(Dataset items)
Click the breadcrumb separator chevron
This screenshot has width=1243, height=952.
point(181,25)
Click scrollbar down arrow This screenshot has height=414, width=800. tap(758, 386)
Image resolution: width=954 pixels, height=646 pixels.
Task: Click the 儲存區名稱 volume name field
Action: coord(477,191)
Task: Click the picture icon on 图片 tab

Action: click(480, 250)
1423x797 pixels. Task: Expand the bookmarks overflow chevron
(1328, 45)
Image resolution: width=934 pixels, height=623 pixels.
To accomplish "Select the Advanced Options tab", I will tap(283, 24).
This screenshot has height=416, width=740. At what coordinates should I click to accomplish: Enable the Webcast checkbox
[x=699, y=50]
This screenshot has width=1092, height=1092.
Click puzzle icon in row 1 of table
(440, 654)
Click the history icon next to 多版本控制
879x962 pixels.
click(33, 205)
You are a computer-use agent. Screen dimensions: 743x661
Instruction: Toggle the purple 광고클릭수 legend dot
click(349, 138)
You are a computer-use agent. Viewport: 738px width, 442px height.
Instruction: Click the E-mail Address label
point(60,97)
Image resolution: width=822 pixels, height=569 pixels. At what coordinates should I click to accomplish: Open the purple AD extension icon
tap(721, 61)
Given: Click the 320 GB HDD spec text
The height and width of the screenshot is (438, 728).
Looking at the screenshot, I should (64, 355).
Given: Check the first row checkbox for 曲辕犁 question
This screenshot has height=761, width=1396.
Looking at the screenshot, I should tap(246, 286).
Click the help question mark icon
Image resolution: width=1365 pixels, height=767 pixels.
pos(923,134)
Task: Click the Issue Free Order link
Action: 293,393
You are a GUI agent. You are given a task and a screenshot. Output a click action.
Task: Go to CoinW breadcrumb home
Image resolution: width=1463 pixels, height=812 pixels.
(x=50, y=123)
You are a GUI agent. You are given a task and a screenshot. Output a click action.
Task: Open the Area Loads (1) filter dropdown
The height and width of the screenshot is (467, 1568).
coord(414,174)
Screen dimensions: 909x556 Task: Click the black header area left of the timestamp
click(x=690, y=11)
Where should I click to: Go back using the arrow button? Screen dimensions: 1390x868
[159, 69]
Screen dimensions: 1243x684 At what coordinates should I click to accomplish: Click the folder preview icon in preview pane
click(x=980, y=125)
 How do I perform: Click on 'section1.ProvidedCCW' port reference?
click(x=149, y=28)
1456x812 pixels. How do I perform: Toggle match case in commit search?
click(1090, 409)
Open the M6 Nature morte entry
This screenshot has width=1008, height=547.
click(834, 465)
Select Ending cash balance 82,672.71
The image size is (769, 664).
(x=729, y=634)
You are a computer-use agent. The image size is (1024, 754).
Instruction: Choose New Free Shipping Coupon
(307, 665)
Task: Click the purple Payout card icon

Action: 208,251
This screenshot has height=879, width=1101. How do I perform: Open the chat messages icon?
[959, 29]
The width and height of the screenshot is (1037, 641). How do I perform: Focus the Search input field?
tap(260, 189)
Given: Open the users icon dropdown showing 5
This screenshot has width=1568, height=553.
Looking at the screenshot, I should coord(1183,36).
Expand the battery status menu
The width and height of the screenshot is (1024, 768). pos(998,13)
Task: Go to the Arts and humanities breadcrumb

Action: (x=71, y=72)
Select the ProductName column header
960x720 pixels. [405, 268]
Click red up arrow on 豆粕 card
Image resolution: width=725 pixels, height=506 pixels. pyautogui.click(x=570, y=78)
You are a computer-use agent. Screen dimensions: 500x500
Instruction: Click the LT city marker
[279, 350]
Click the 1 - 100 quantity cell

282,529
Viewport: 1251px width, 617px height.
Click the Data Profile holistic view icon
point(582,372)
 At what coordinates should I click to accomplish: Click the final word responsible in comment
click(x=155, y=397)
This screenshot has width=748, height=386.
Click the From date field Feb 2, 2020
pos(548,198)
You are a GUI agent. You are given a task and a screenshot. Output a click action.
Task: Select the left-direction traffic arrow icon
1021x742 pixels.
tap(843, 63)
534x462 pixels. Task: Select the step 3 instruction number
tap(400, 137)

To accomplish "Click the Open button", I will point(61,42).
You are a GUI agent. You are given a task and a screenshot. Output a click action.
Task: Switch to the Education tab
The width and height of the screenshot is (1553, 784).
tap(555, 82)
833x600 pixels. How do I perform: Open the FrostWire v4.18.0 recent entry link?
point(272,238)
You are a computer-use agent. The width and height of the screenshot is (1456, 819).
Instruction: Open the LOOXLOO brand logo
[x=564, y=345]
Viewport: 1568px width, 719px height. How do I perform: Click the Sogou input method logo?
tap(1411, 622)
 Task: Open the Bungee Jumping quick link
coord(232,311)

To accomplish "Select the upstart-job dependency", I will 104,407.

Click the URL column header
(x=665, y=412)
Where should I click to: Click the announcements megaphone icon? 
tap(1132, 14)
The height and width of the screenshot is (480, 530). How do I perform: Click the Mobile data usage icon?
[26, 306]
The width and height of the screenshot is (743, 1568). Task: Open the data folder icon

ASSIGNMENT :: Determine how many lines in the records include the string "will". Only that number should be given.

RESPONSE TO THE TASK :: 3